The Evolutionary Argument Against Antioxidants

In the wake of more attention being drawn to the general ineffectiveness of ingested antioxidants as even a marginal tool for health and longevity, Randall Parker remarks in passing:

Biogerontologist Aubrey de Grey makes what to to my mind is a persuasive argument against the expectation that antioxidants will deliver large health benefits: The metabolic cost of making and retaining antioxidants in the body is pretty low. If antioxidants could deliver benefits as large as some of their advocates claim then natural selection would long ago have selected for mutations that boost body antioxidant levels. So why expect consumed antioxidants to deliver a big benefit?

So (I hear you asking) why wouldn't the body make more detoxifying enzymes even in the absence of foods consumed that up-regulate detoxifying enzymes? My guess is that those enzymes are more metabolically expensive to keep around.

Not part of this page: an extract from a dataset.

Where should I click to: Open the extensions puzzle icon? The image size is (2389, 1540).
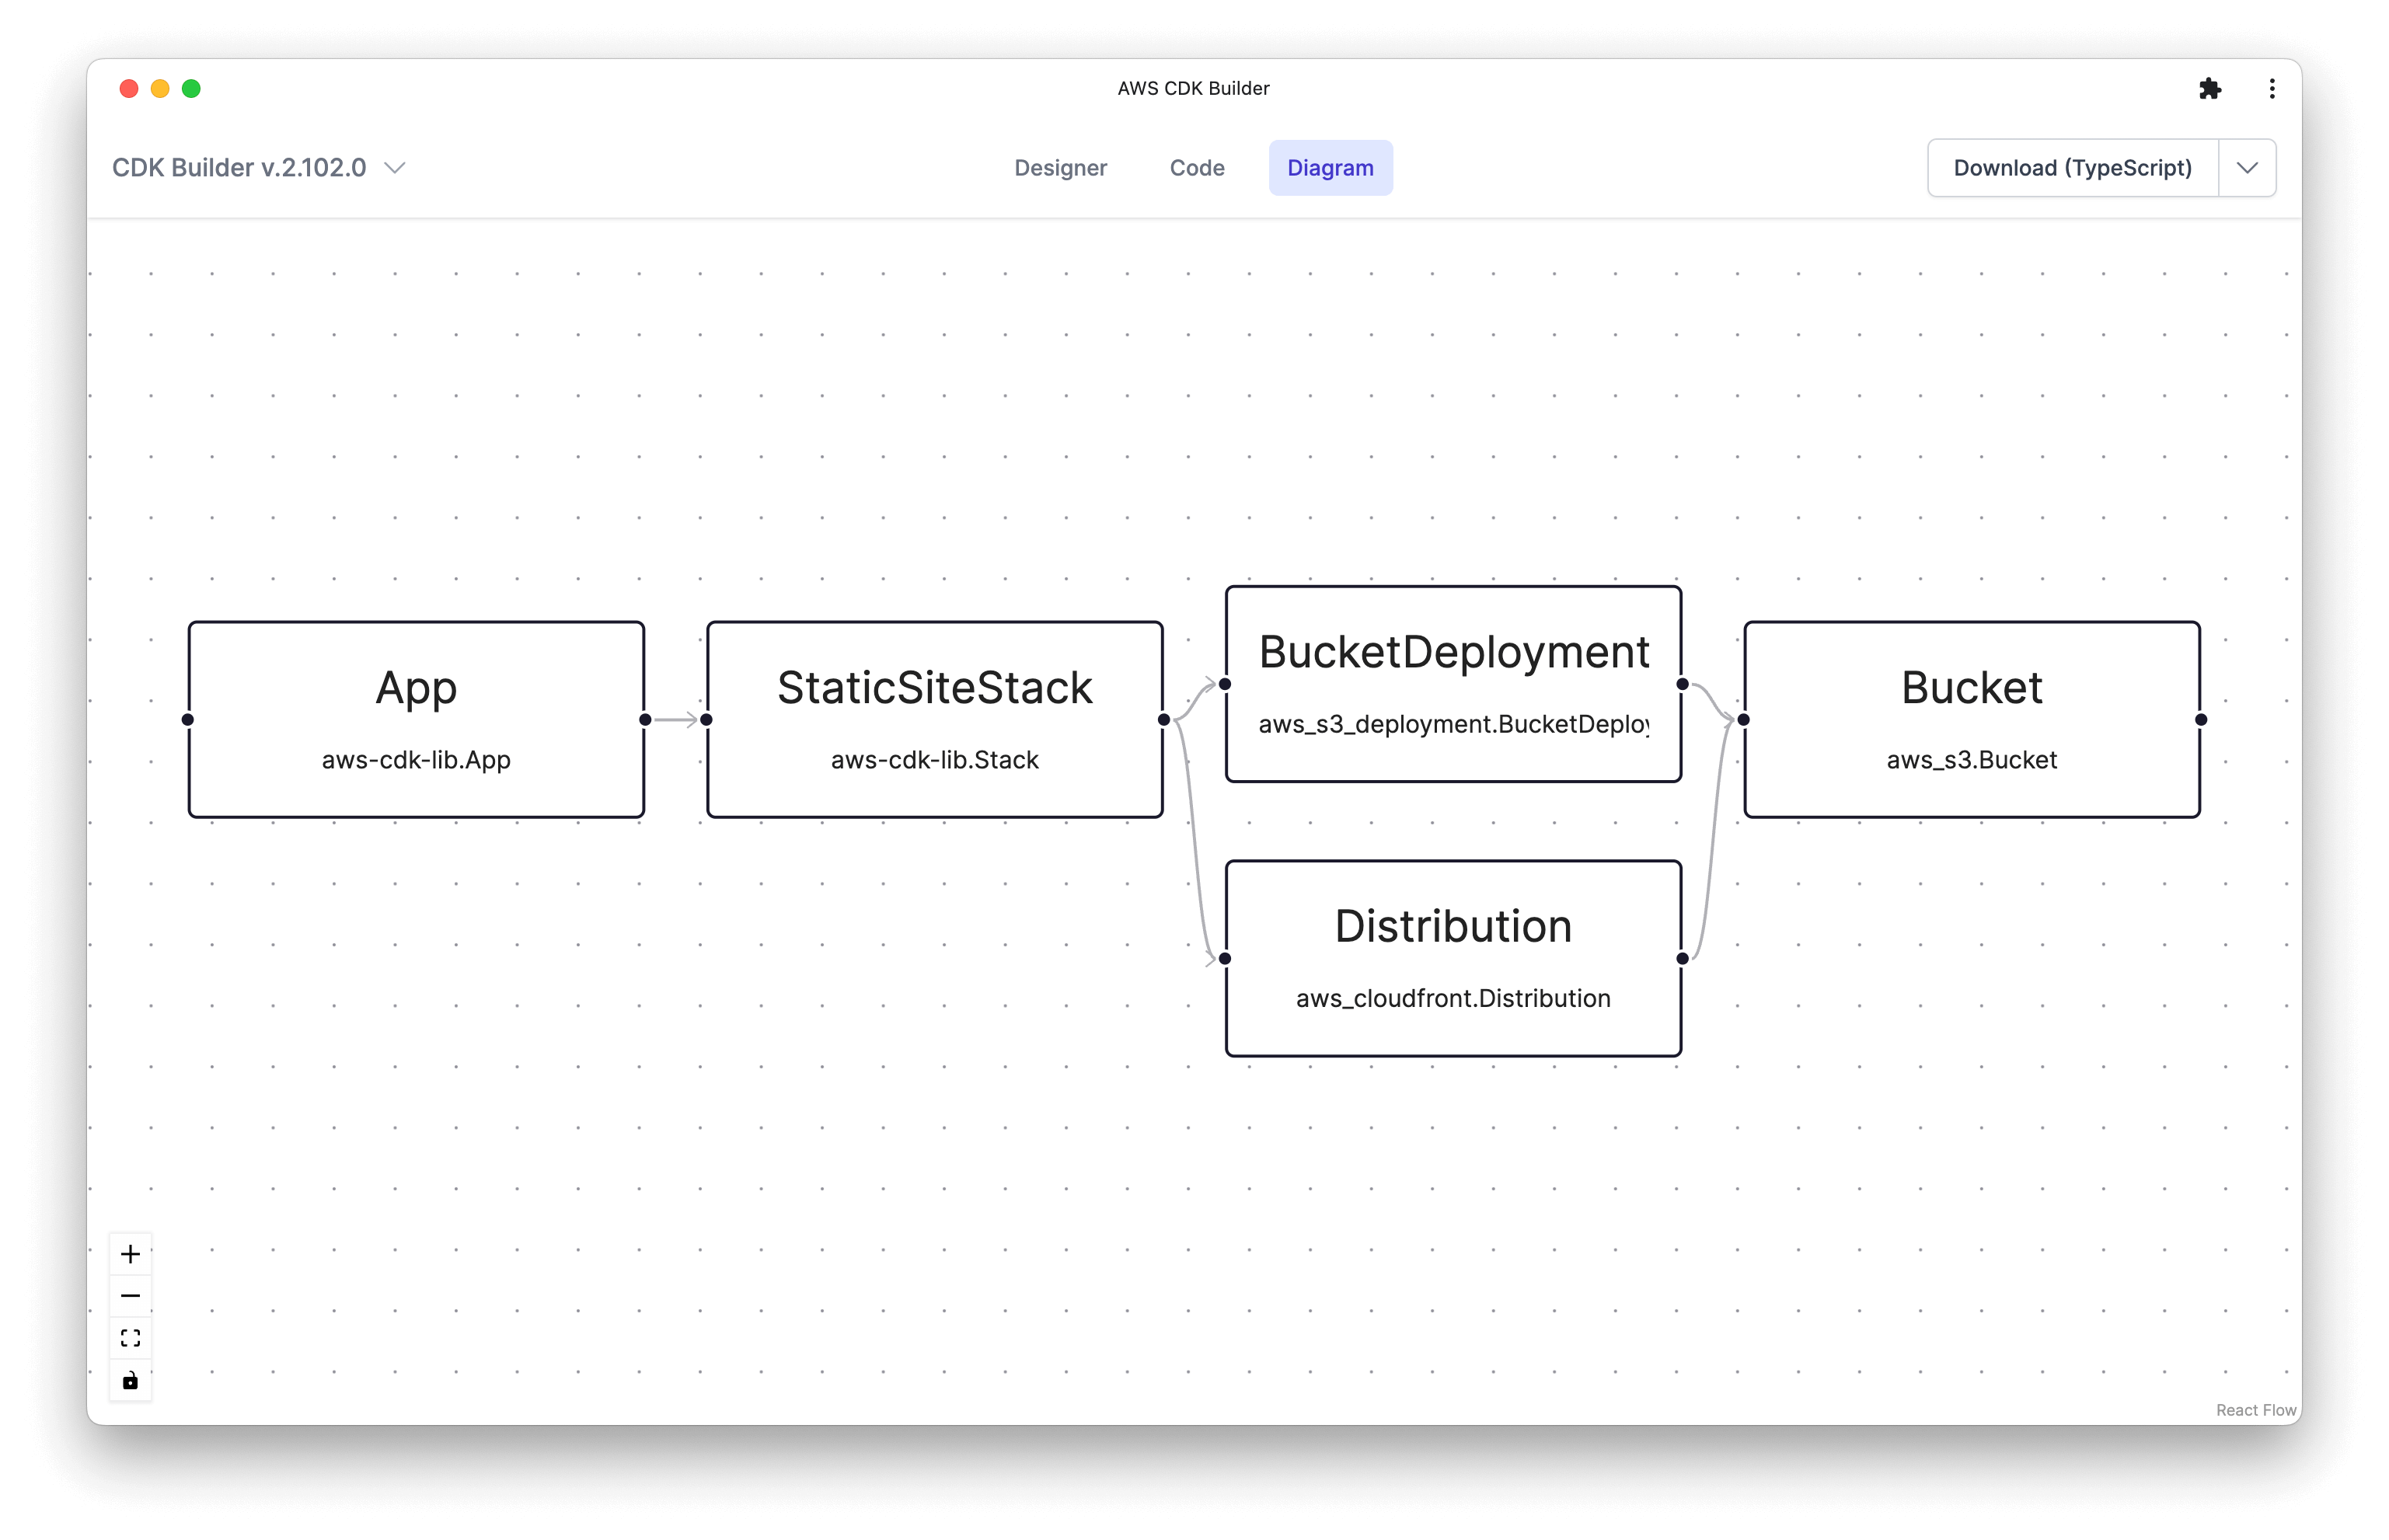tap(2210, 89)
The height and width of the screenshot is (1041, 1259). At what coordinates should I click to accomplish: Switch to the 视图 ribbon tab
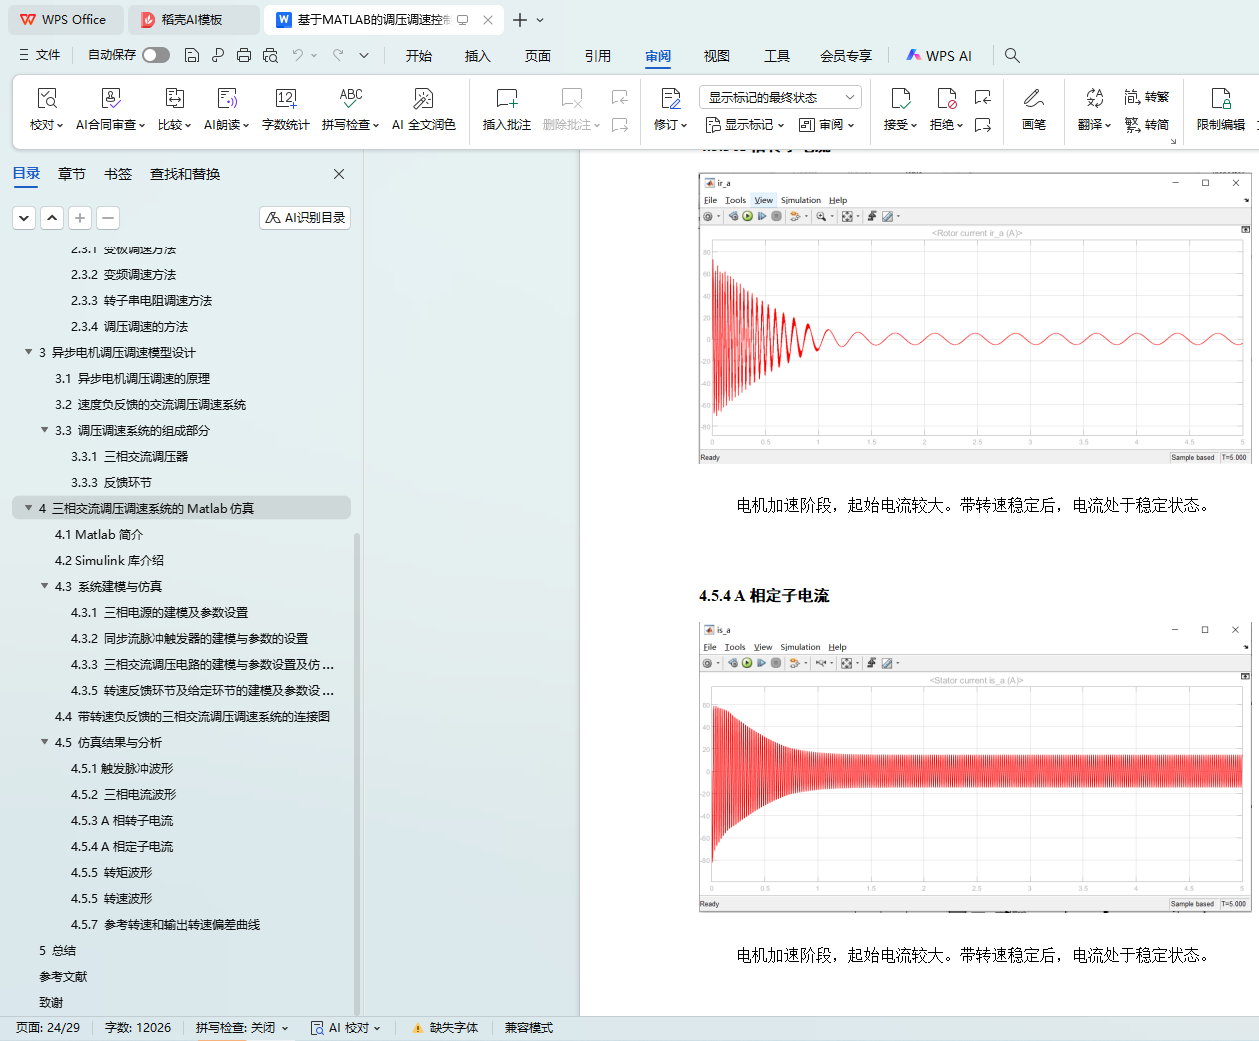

Human metabolism certainly isn't the most effective possible from a perspective of longevity, but one would expect that any easily attainable and practical change that benefits health in youth would already have been selected over the generations. On the other side of the coin, simple changes that benefit health in old age and extend longevity do in fact exist, and have not been selected for - for example, mutations to boost the level of naturally occuring antioxidants in the mitochondria:

The catalase soaks up some portion of free radicals before they can attack your vulnerable mitochondrial DNA. Damage to this [DNA] leads to an unfortunate chain of events that causes entire cells to rabidly produce damaging free radicals and export them throughout the body. But stop a fraction of the original mitochondrial free radicals from attacking their birthplace, and you have slowed the rate at which one cause of aging happens - you have slowed down aging, and extended healthy life.

Evolution cares not for your old age - if you're past the point of reproductive fitness, you're on your own. So mutations that might help your longevity, but have little benefit in youth, are unlikely to have prospered and spread in the dark days of cave living, disease, parasites and short, brutish lives.

It seems there is something to be done with antioxidants and advanced biotechnology in combination, given the evidence to date of the effectiveness of targeting to the mitochondria via gene therapy or other clever science. But the salesmen of the "anti-aging" marketplace - those folk energetically waving pills and potions in your face today - are most likely sitting on a pile of junk and nonsense rather than any even marginally effective product.